- Born: May 31, 1916 Olten, Switzerland
- Died: September 5, 2008 Steffisburg, Switzerland
- Spouse: Ruth Bietenhard

Academic background
- Alma mater: University of Basel University of Bern

Academic work
- Discipline: theology
- Institutions: University of Bern
- Main interests: New Testament
- Notable works: translation of the New Testament into Bernese German

= Hans Bietenhard =

Swiss theologian and professor emeritus (1916–2008)

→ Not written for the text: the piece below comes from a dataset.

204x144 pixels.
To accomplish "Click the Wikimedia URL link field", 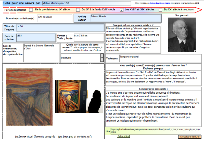I will click(x=156, y=131).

Hans Bietenhard (May 31, 1916, in Olten – September 5, 2008 in Steffisburg) was a Swiss Protestant Reformed pastor, theologian and professor emeritus of New Testament at the University of Bern.

== Life and work ==

Hans Bietenhard was a son of Rudolf Bietenhard (Bernese civil servant) and his wife Rosa Müller, and he grew up in Bern, where he also attended school. From 1945 to 1969 he worked as a Protestant Reformed pastor in Sonnenfeld-Schwäbis, which belongs to Steffisburg.

=== Education ===

He studied Protestant theology in Bern, Basel, Zurich and Paris. He received his ThD at the University of Basel in 1945 and his habilitation at the University of Bern in 1948. In 1946 he married the teacher Ruth Bietenhard, née Lehmann, with whom he had six children. She also supported him in his parish ministry, especially in building up the Sonnenfeld-Schwäbis parish. Together they became honorary citizens of Steffisburg in 1994.

=== Teaching ===

At the University of Bern he taught New Testament as well as History and Theology of Late Judaism from 1948. From 1962 he was employed as a part-time, and from 1969 to 1986 as a full-time extraordinarius of the National Fund at the Faculty of Protestant Theology.

=== Field of work ===

Bietenhard was considered an expert on intertestamental and late Judaism in connection with the New Testament. He translated and commented on Jewish writings such as the Sota, Midrash Tanhuma B and Sifre Deuteronomy. With his wife Ruth Bietenhard, he created the translation of the New Testament into the Bernese German dialect from 1980 to 1984. From 1990 to 1994 they translated parts of the Old Testament, in which their eldest son and Hebraist Benedikt Bietenhard also assisted.

== Bibliography ==

=== Books ===

- Bietenhard, Hans (1951). "Die himmlische Welt im Urchristentum und Spätjudentum"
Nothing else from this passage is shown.